Bernstein Focus on Neuro Technology
Grant agreement no.: 01GQ0810
Grant Scheme: Federal Ministry of Education and Research (BMBF) - National Bernstein Network Computational Neuroscience
Project full title: Bernstein Focus Neurotechnology - Neurobionische Kontrollsysteme
Project acronym: BFNT
Duration of the project: 60 months
Start date of the project: 01.10.2008 (in Neurorehabilitation Engineering from 01.11.2010)
Project successfully completed
Within the Bernstein Focus Neurotechnology (BFNT) Goettingen, the Department of Neurorehabilitation Engineering aims at the development of closed-loop prosthetics systems controlled by surface EMG signals. Such novel systems should be intuitive to use, allow dexterous control, provide an artificial sensory feedback to the subjects, and be robust enough for being commercially produced and clinically used.

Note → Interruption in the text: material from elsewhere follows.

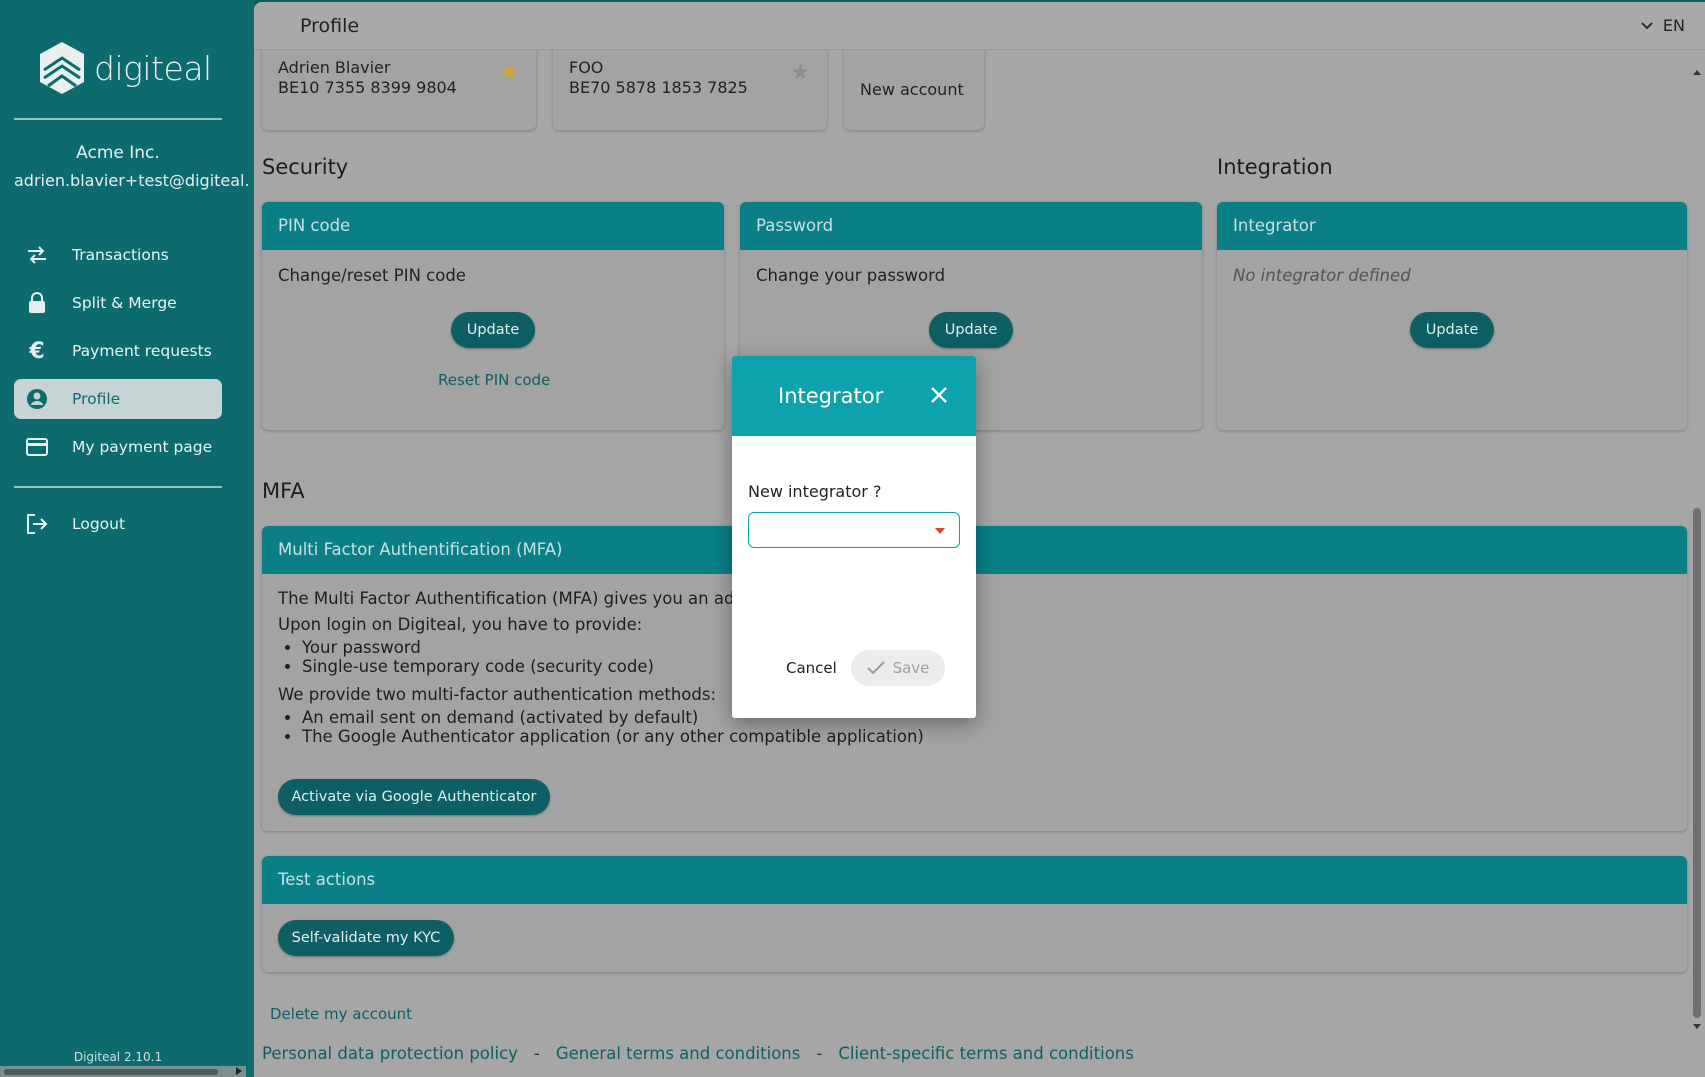 Image resolution: width=1705 pixels, height=1077 pixels. Describe the element at coordinates (153, 68) in the screenshot. I see `logo-text: digiteal` at that location.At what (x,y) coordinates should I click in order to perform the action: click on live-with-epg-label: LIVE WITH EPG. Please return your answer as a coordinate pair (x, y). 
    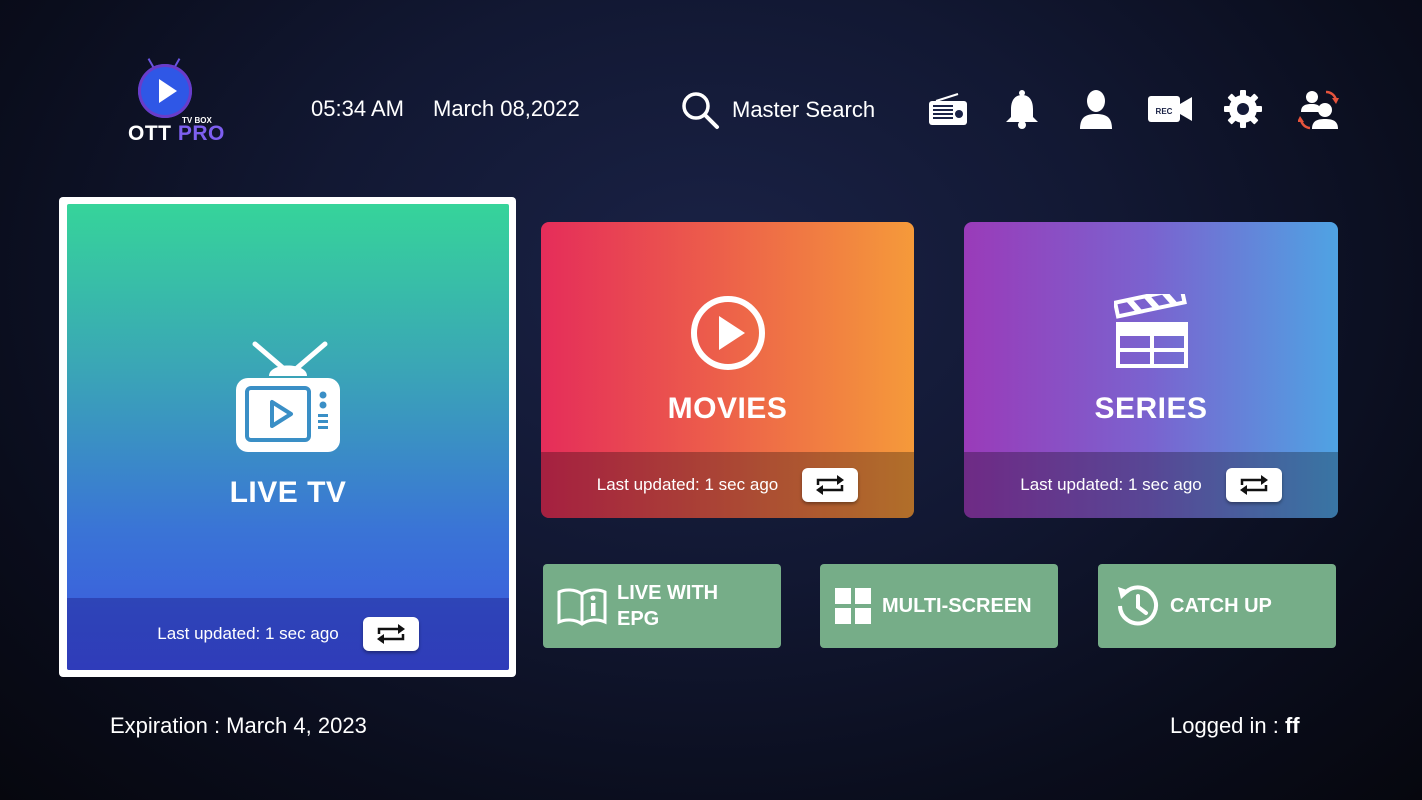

The four main areas of development on which the project will focus to improve the current prosthetics systems controlled by EMG signals are the following:
- Adaptation. Algorithms for the control of prosthetic devices should adapt to the changed signal features during the use of the prosthesis. Examples of factors that determine variability in signal features are muscle fatigue, displacement of the electrodes, and arm posture;
- Closed-loop control. The sensory information is necessary for dexterous control, as it is evidenced by de-afferented patients, who often cannot perform any movement despite the intact efferent pathway. Active prostheses should thus include artificial sensory information delivered to the user. Such information is currently missing in commercial and clinical devices;
- Simultaneous and proportional control. The academic state-of-the-art in myoelectric signal classification allows discrimination between >10 movements with accuracies >95%. However, such pattern recognition scheme is inherently sequential (one class at a time) and on/off (without control on speed or force). This is in contrast with the natural way of limb control which is simultaneous and proportional over multiple degrees of freedom;
- Multi-modality. The EMG signal may be used together with other signals for improving the dexterity in prosthesis control. For example, video-cameras mounted on the prosthesis may allow the recognition of the object shape and size for optimizing the grasping without direct control of the user (who would provide higher-level control signals)
Within the BFNT Goettingen, the Department of Neurorehabilitation Engineering is working toward solving the challenges in the above 4 key areas to provide better control of artificial limbs than it is currently possible.